These libraries allow us to use the various functions within this document
#install.packages("tidyverse")
library(tidyverse)
library(readr)
library(dplyr)
library(tidyr)
library(ggplot2)
Loading the original data into the analysis environment. The original data will not be altered. Versions of the data are created in this environment which can be freely manipulated. If an alteration, such as a removal of a column, was a mistake - one can always reload the original data.
Indicators <- read_csv("Data/Indicators.csv")

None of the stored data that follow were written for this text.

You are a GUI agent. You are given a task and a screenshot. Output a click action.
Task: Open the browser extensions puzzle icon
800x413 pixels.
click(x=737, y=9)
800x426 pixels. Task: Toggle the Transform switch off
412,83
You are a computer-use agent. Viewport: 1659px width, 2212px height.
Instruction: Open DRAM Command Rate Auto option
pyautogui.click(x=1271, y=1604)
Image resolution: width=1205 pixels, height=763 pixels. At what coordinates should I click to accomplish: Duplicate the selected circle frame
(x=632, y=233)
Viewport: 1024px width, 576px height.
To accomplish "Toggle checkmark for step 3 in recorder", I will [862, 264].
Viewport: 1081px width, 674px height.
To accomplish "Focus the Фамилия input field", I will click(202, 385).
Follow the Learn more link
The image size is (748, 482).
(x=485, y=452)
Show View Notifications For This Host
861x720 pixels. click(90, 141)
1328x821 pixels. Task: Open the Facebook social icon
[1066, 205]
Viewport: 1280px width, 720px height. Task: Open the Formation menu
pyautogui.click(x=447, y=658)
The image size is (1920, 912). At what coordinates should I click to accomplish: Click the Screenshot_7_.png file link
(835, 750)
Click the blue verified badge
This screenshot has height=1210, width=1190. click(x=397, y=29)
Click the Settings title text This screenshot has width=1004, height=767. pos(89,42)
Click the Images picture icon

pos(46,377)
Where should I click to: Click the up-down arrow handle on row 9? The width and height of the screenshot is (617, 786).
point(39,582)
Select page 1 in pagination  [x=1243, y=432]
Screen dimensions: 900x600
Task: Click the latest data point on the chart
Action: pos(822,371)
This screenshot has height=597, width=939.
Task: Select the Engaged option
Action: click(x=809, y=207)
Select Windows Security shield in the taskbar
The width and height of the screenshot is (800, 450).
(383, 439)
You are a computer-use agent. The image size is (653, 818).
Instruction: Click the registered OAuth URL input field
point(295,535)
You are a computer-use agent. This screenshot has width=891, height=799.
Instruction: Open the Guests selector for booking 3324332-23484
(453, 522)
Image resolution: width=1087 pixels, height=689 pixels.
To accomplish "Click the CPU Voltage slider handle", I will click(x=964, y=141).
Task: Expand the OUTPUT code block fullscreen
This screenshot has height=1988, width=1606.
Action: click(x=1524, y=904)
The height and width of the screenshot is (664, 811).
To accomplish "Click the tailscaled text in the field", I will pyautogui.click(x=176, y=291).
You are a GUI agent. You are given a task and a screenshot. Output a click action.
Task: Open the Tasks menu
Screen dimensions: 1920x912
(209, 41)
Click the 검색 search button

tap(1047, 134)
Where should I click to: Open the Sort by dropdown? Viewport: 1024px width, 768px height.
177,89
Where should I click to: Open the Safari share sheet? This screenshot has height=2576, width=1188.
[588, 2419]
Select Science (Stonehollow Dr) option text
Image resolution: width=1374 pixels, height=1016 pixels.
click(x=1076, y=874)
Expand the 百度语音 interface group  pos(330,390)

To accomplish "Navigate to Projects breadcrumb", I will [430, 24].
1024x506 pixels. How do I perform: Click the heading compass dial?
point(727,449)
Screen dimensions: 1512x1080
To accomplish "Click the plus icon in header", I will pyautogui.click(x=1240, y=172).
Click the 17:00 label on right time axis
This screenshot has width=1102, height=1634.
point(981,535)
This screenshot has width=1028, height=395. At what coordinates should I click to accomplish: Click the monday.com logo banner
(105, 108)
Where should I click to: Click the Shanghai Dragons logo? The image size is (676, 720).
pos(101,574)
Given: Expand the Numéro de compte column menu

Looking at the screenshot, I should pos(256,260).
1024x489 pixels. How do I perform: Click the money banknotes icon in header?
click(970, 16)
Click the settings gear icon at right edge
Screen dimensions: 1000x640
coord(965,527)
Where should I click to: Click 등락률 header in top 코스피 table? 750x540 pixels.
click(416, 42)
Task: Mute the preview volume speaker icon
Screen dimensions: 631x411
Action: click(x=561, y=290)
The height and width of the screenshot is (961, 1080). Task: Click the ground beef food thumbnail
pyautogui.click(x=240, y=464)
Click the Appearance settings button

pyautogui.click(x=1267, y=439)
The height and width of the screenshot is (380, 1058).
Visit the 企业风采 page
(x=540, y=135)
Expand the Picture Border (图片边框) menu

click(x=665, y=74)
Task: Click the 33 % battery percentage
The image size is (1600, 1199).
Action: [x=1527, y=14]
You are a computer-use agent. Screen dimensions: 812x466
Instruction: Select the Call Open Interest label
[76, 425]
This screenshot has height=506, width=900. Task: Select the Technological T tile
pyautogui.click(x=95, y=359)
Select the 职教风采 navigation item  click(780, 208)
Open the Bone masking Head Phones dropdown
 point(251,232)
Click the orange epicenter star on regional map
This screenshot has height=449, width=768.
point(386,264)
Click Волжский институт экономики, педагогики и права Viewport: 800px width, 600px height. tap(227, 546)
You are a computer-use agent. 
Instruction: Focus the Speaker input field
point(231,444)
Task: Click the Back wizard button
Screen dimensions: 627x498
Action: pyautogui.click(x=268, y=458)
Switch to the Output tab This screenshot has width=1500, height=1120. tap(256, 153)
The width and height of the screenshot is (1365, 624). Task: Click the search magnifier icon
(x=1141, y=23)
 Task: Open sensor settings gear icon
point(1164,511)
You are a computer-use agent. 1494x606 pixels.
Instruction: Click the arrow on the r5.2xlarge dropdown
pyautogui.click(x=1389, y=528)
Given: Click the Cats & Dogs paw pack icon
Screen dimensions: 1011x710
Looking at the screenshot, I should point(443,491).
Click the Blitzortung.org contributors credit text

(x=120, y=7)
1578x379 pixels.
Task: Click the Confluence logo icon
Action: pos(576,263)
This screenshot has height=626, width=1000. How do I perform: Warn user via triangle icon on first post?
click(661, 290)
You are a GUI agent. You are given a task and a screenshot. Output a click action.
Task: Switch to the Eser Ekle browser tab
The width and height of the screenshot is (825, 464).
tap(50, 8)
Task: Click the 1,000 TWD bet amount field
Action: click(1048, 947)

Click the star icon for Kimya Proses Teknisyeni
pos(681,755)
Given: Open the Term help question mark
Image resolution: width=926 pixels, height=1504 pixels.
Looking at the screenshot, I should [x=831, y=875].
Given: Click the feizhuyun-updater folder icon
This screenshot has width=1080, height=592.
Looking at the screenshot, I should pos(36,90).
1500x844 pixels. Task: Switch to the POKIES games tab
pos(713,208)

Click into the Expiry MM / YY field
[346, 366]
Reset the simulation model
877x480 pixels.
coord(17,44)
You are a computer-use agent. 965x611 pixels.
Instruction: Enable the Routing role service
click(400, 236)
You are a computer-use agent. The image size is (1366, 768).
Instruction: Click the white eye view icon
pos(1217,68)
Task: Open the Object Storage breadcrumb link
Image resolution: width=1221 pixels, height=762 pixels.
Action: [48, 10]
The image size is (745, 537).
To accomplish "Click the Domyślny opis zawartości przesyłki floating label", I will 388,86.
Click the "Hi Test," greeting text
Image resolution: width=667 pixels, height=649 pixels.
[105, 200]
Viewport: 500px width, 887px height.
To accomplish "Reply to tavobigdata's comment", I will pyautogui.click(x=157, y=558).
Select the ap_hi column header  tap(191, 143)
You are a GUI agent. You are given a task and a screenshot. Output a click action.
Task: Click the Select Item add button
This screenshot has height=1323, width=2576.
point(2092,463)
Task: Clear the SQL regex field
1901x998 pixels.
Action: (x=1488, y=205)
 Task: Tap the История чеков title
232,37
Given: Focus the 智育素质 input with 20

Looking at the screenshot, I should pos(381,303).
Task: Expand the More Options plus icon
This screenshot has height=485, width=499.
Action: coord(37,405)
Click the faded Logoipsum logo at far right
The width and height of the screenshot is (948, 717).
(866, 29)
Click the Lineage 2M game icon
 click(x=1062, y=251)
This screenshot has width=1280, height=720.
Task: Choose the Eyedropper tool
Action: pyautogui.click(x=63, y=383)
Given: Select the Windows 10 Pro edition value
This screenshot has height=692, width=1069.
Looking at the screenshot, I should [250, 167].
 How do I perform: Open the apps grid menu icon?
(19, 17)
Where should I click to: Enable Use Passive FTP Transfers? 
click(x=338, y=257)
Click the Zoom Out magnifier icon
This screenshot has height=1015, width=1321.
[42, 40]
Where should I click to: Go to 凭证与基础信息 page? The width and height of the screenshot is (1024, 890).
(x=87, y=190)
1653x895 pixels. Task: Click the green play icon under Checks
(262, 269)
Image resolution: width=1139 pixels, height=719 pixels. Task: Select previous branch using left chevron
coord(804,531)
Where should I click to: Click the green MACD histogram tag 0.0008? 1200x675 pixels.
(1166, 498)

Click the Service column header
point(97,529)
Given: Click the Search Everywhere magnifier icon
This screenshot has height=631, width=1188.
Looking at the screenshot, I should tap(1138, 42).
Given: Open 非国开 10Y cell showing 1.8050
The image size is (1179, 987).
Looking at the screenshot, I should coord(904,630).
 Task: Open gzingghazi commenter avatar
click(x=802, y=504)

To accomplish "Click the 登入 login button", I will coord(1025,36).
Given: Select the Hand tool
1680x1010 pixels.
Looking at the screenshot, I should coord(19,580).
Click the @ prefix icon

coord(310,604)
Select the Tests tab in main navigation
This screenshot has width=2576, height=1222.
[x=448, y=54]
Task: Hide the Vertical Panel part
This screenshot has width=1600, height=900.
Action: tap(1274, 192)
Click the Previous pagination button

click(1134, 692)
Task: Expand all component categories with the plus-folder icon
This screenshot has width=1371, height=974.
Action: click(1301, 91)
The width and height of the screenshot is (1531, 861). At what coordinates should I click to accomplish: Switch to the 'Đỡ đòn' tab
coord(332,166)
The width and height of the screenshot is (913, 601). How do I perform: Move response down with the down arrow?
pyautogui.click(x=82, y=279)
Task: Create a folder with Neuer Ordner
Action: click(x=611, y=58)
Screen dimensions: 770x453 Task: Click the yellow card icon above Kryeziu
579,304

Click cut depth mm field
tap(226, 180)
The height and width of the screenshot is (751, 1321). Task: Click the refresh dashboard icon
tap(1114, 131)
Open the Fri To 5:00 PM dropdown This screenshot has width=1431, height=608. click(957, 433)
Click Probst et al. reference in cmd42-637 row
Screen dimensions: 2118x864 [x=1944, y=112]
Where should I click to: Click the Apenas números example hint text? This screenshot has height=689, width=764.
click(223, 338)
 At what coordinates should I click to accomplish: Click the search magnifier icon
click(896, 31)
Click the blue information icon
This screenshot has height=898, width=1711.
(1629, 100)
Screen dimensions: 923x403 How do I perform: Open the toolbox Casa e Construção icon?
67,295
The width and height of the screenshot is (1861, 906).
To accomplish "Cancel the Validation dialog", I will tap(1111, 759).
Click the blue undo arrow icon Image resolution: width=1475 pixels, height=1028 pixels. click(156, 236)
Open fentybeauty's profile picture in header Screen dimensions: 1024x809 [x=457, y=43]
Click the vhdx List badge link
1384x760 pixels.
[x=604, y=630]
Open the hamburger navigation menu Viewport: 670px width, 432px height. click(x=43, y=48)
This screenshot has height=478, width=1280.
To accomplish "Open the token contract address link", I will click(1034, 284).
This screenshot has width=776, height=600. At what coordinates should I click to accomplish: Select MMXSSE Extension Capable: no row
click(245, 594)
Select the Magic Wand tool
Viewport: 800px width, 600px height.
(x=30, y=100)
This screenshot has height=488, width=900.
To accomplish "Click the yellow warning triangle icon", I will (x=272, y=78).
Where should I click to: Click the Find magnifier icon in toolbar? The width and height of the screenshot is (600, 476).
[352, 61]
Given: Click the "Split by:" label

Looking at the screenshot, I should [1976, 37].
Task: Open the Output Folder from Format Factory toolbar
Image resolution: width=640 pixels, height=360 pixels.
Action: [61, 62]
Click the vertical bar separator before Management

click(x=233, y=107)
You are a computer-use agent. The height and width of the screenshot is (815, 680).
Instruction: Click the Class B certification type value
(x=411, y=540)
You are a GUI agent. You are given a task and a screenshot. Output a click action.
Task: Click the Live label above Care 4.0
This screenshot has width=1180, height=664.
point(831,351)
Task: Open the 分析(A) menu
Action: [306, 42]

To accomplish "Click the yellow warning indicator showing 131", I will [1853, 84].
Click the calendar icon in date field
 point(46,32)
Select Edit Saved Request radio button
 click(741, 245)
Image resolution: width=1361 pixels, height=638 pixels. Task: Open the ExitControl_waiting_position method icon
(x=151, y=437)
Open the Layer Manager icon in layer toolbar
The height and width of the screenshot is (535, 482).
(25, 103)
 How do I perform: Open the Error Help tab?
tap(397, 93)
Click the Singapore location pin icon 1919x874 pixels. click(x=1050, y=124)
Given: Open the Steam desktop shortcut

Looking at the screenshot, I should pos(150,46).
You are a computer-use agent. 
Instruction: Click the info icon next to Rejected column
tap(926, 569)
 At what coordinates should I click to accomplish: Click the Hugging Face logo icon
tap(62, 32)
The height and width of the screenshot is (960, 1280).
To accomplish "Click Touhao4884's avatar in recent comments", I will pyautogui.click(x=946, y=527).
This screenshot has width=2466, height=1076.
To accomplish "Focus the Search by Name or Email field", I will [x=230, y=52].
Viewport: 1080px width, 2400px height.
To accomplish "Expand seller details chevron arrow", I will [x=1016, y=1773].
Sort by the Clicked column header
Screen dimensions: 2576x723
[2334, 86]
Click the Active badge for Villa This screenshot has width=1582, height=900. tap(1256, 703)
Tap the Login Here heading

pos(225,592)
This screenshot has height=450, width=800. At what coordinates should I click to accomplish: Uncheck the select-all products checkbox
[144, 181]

## Parsed with column specification:
## cols(
## .default = col_double(),
## dimension = col_character(),
## indicator_name = col_character(),
## iso3 = col_character(),
## country_name = col_character()
## )
## See spec(...) for full column specifications.
This function will show us the top 6 rows of the data frame in order to give us an idea of the structure of table.
head(Indicators)
#Count of rows
nrow(Indicators)
## [1] 25636
#Count of columns
ncol(Indicators)
## [1] 34
names(Indicators)
## [1] "dimension" "indicator_id" "indicator_name" "iso3"
## [5] "country_name" "1990" "1991" "1992"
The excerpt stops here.